Raw data: Begin

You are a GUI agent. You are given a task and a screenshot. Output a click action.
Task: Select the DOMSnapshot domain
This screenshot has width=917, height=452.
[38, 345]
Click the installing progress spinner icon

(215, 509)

Raw data: End

What needs to be done: Exactly as given, repeat each line above.

Your response:
You are a GUI agent. You are given a task and a screenshot. Output a click action.
Task: Select the DOMSnapshot domain
This screenshot has width=917, height=452.
[38, 345]
Click the installing progress spinner icon

(215, 509)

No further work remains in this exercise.